* **PAGE EXCERPT**:

Compiling a debug version of GStreamer 1.5.2 on Windows

Nicolas Dufresne nicolas.dufresne at collabora.com
Tue Aug 11 12:56:45 PDT 2015


Le mardi 11 août 2015 à 18:07 +0200, Harry a écrit :
> Sebastian,
> 
> To my way of thinking, it doesn't make any sense to use mingw for 
> creating Windows DLLs.
> We Windows developers normally use Visual Studio, so without 
> distributing a Visual Studio debug version, getting good bug reports 
> on Windows is rather hopeless for you.

We are well aware of the issue. Though, you need to understand there is
a community clash. In the Open Source community, it is expect that
solution are proposed, discussed and implemented by people having
interest in it. Most, if not all people from the Windows community,
which unfortunately is often around Close Source, have the habit of
requesting feature and often forget that they could be the one
implementing it (they are the one with the interest).

To one of your remark:
    "It would be much simpler if the maintainer of the Windows port of
    GStreamer could publish detailed instructions on how to compile it
    from sources", it's important to understand that there is no such
    thing as a "Windows port"

* **RAW DATA**:
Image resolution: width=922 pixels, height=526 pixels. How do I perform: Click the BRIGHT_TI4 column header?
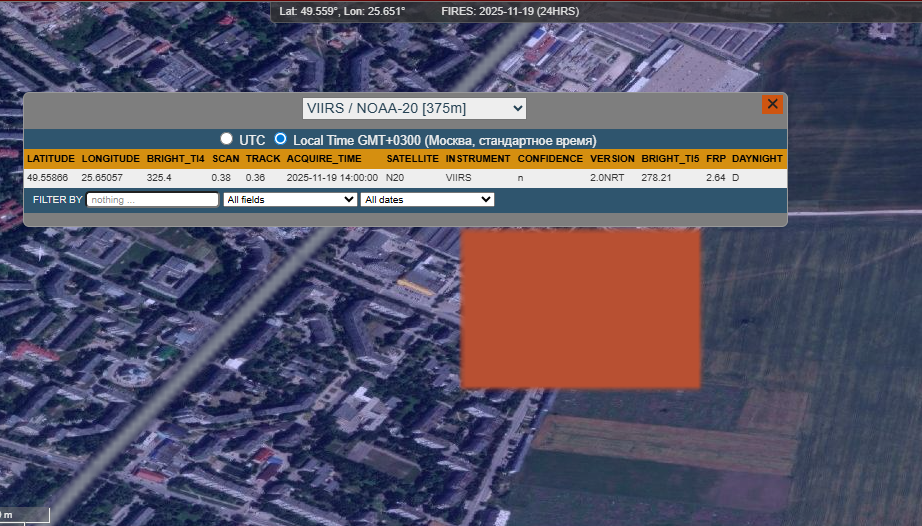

* **TASK STATEMENT**:
Reproduce the GStreamer message from "Compiling a debug" up to and including "hopeless for you.", swapping "Visual Studio" for "MSVC". The listing above has no connection to the GStreamer message.

* **REPLY**:
Compiling a debug version of GStreamer 1.5.2 on Windows

Nicolas Dufresne nicolas.dufresne at collabora.com
Tue Aug 11 12:56:45 PDT 2015


Le mardi 11 août 2015 à 18:07 +0200, Harry a écrit :
> Sebastian,
> 
> To my way of thinking, it doesn't make any sense to use mingw for 
> creating Windows DLLs.
> We Windows developers normally use MSVC, so without 
> distributing a MSVC debug version, getting good bug reports 
> on Windows is rather hopeless for you.